Task to complete
Copy every one of the items below word for word, changing nothing.

[Extracted items]
━━━━━━━━━━━━━━━━━━━━━━━━━━━━━━

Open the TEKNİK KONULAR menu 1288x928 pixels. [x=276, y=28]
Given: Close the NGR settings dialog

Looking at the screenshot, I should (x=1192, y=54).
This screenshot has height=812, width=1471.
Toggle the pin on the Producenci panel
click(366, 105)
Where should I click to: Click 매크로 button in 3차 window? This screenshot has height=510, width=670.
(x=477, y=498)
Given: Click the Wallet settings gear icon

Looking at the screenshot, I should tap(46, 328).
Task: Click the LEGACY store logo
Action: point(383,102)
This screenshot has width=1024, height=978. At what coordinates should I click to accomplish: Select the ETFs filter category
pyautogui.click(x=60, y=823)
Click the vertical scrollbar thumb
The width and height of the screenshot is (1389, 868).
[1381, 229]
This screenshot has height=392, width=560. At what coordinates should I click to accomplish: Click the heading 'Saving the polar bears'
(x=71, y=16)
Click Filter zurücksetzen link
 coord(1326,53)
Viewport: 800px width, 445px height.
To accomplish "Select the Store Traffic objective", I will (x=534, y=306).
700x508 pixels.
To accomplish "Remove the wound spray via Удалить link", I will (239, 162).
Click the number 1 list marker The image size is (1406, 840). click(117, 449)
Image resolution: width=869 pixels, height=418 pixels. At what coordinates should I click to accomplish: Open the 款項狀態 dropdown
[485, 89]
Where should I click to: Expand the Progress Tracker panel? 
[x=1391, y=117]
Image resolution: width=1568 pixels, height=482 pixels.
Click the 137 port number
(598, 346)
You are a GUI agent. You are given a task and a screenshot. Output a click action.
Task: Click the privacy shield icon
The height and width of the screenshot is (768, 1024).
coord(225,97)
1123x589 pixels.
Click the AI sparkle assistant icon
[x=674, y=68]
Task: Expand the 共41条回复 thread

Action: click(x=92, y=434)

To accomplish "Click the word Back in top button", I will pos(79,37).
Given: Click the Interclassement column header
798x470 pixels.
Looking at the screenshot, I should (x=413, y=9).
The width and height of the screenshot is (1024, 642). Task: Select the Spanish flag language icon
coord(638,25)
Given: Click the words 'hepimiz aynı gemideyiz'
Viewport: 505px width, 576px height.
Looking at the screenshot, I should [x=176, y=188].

━━━━━━━━━━━━━━━━━━━━━━━━━━━━━━

Answer to the exercise
Open the TEKNİK KONULAR menu 1288x928 pixels. [x=276, y=28]
Given: Close the NGR settings dialog

Looking at the screenshot, I should (x=1192, y=54).
This screenshot has height=812, width=1471.
Toggle the pin on the Producenci panel
click(366, 105)
Where should I click to: Click 매크로 button in 3차 window? This screenshot has height=510, width=670.
(x=477, y=498)
Given: Click the Wallet settings gear icon

Looking at the screenshot, I should tap(46, 328).
Task: Click the LEGACY store logo
Action: point(383,102)
This screenshot has width=1024, height=978. At what coordinates should I click to accomplish: Select the ETFs filter category
pyautogui.click(x=60, y=823)
Click the vertical scrollbar thumb
The width and height of the screenshot is (1389, 868).
[1381, 229]
This screenshot has height=392, width=560. At what coordinates should I click to accomplish: Click the heading 'Saving the polar bears'
(x=71, y=16)
Click Filter zurücksetzen link
 coord(1326,53)
Viewport: 800px width, 445px height.
To accomplish "Select the Store Traffic objective", I will (x=534, y=306).
700x508 pixels.
To accomplish "Remove the wound spray via Удалить link", I will (239, 162).
Click the number 1 list marker The image size is (1406, 840). click(117, 449)
Image resolution: width=869 pixels, height=418 pixels. At what coordinates should I click to accomplish: Open the 款項狀態 dropdown
[485, 89]
Where should I click to: Expand the Progress Tracker panel? 
[x=1391, y=117]
Image resolution: width=1568 pixels, height=482 pixels.
Click the 137 port number
(598, 346)
You are a GUI agent. You are given a task and a screenshot. Output a click action.
Task: Click the privacy shield icon
The height and width of the screenshot is (768, 1024).
coord(225,97)
1123x589 pixels.
Click the AI sparkle assistant icon
[x=674, y=68]
Task: Expand the 共41条回复 thread

Action: click(x=92, y=434)

To accomplish "Click the word Back in top button", I will pos(79,37).
Given: Click the Interclassement column header
798x470 pixels.
Looking at the screenshot, I should (x=413, y=9).
The width and height of the screenshot is (1024, 642). Task: Select the Spanish flag language icon
coord(638,25)
Given: Click the words 'hepimiz aynı gemideyiz'
Viewport: 505px width, 576px height.
Looking at the screenshot, I should [x=176, y=188].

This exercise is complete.